An Anglican priest has finally cracked the code Methodist co-founder Charles Wesley used when writing about sensitive matters in his diary some 250 years ago.
Over 1,000 handwritten pages, dating from 1736 to 1756, have been deciphered by the Rev. Professor Kenneth Newport, pro vice-chancellor for research and academic development at Liverpool Hope University.
The transcribed pages reveal the extent of Charles' anger with his brother, fellow Methodist founder John Wesley, over John's plans to marry and disagreements over a split from the Church of England.
"He was very much opposed to separation, he saw the Methodist Societies as within the established church and anything that smacked of separation was something he took a very strong view of," Newport said, according to The Telegraph.

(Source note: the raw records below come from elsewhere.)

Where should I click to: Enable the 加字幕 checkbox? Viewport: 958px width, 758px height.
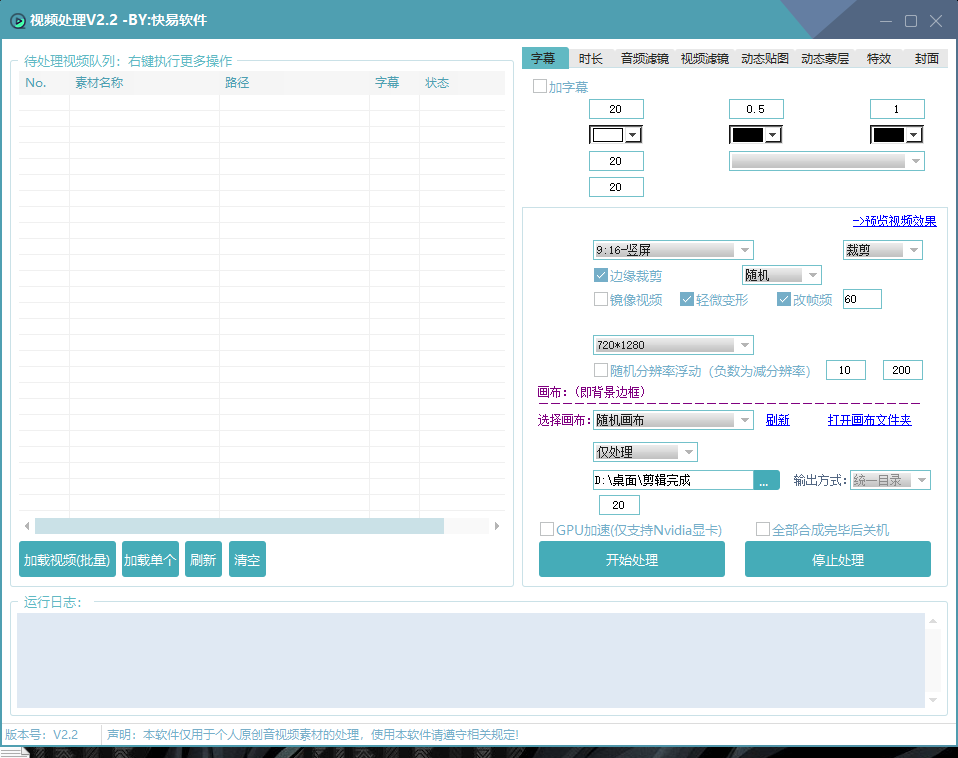tap(540, 87)
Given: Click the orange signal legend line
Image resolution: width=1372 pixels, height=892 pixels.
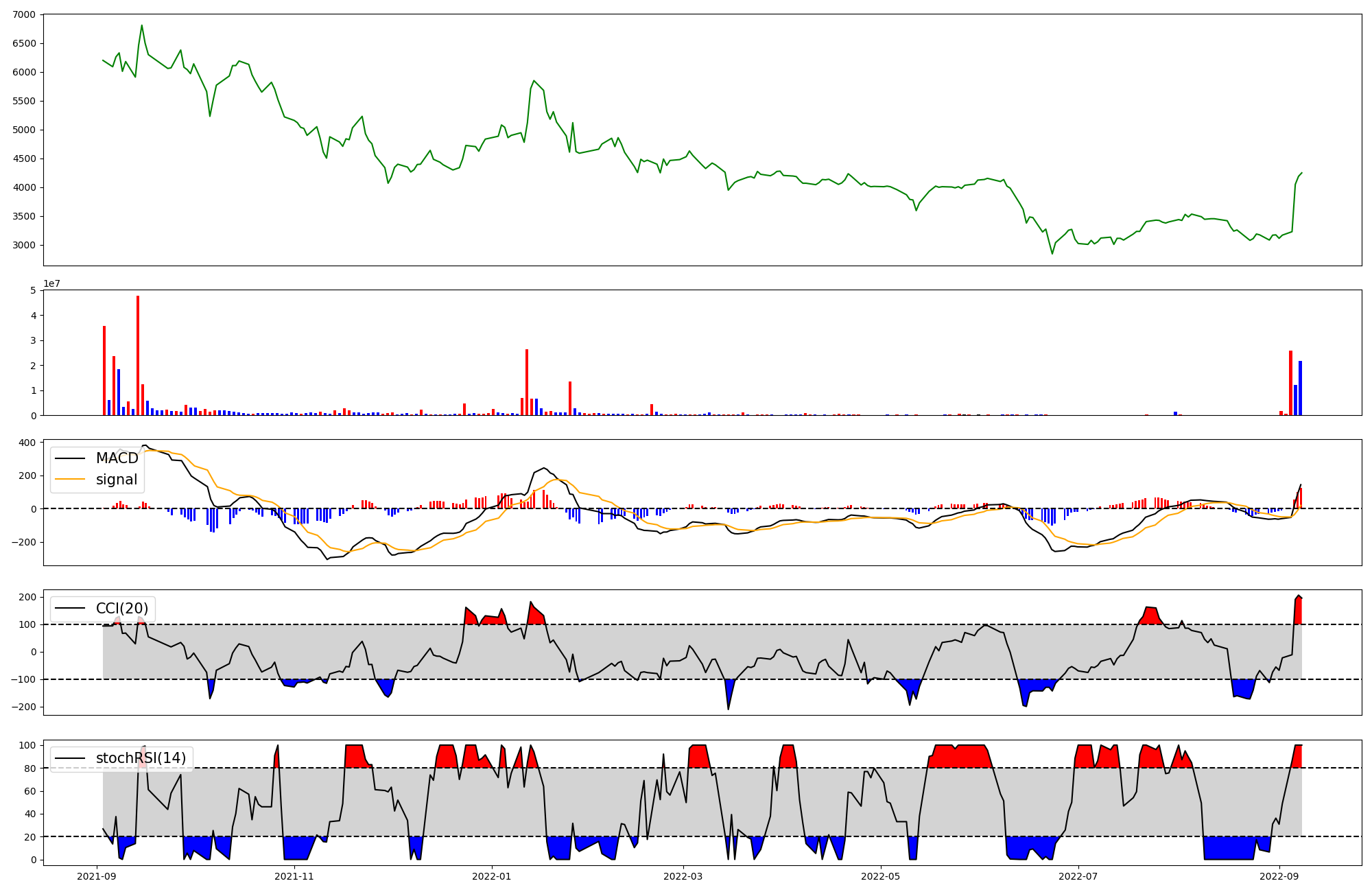Looking at the screenshot, I should tap(70, 480).
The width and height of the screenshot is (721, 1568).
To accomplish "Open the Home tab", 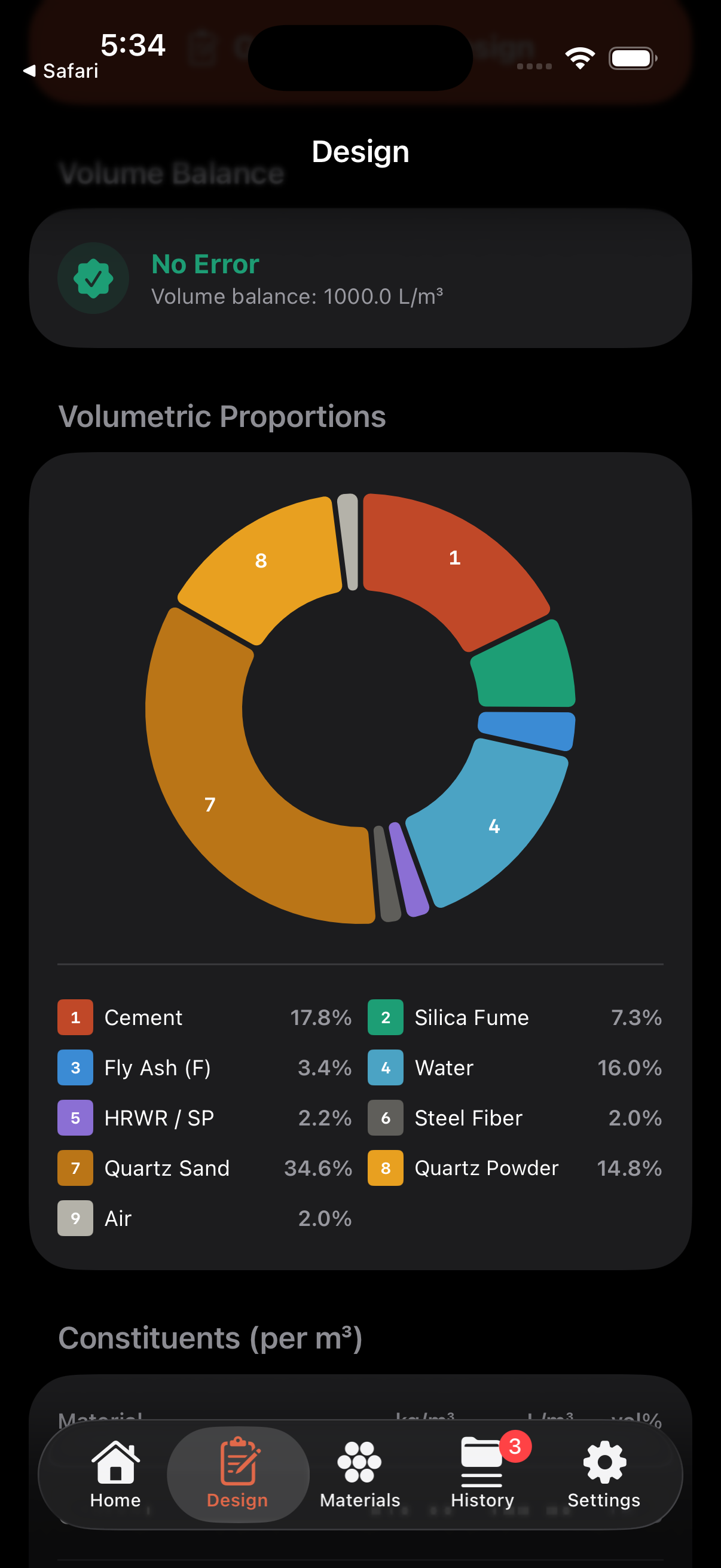I will [x=115, y=1474].
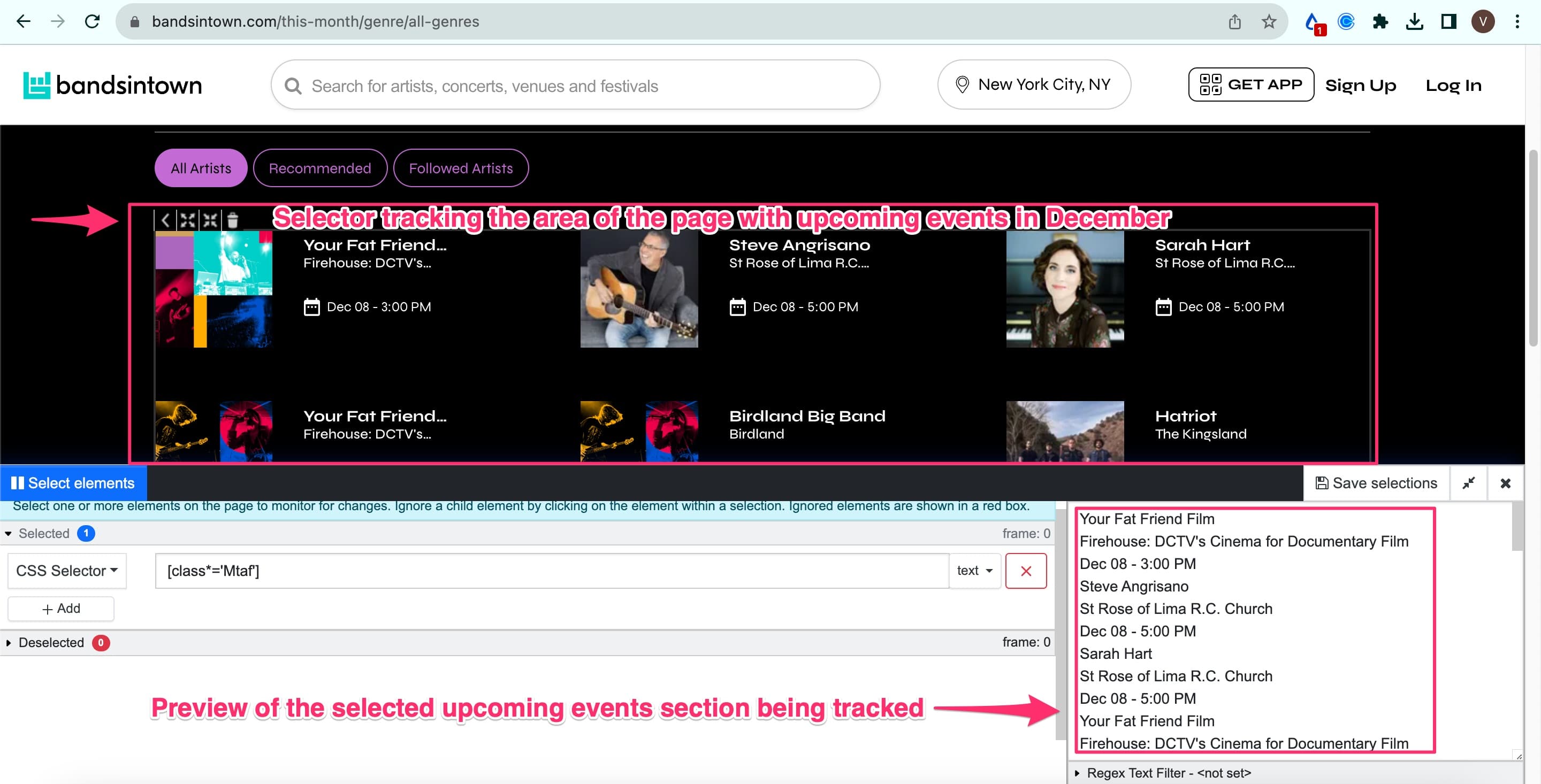Screen dimensions: 1541x784
Task: Switch to the All Artists tab
Action: coord(201,168)
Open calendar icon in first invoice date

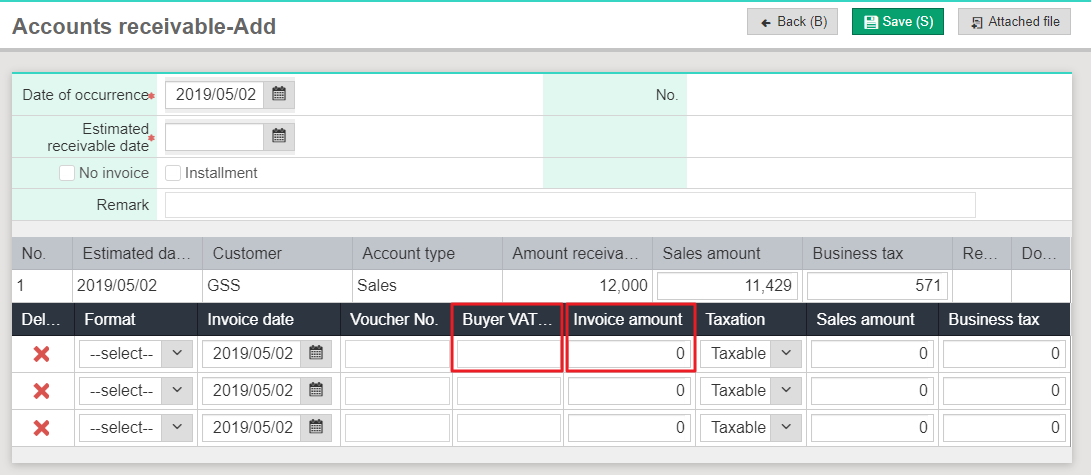(315, 354)

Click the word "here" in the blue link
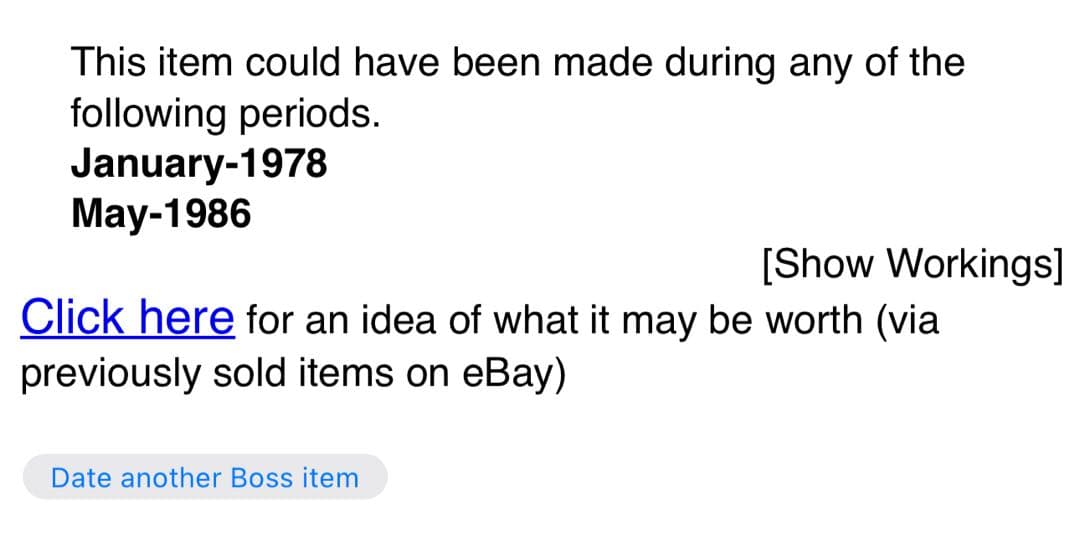tap(185, 319)
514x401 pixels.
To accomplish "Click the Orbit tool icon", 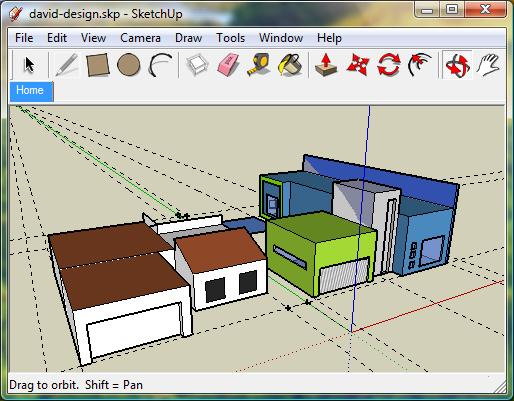I will coord(457,65).
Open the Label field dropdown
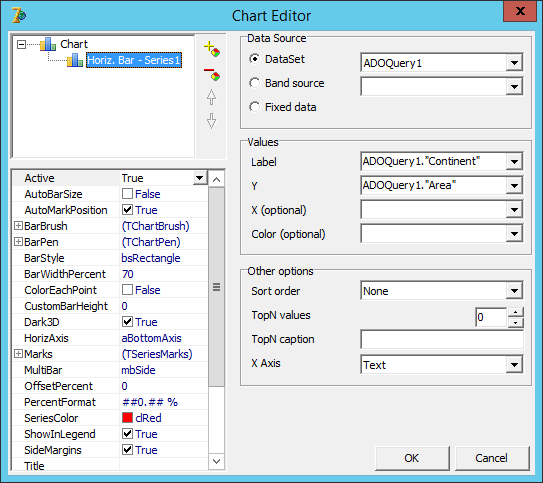 [514, 161]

"At one point in the journal he is talking to the society at Grimsby and goes into block capitals and says 'I told them I would remain with them as long as they remained with the Church of England but should they ever turn their back on the Church they turn their back on me.'"
In one section, Charles expressed his disapproval of John's plans to secretly marry Grace Murray because of her previous engagement to another man.
He wrote: "He (John) is insensible of both his own folly and danger, and of the divine goodness in so miraculously saving him."
Newport has worked on the diary pages for nine years, studying photocopies of the originals which are stored at the John Rylands Library in Manchester.
His breakthrough in unlocking Wesley's code of shorthand and abbreviations came when he used the King James Bible to transcribe excerpts from the Gospels.
The transcribed diary pages will be published together with 9,000 never-before-seen poems and hymns.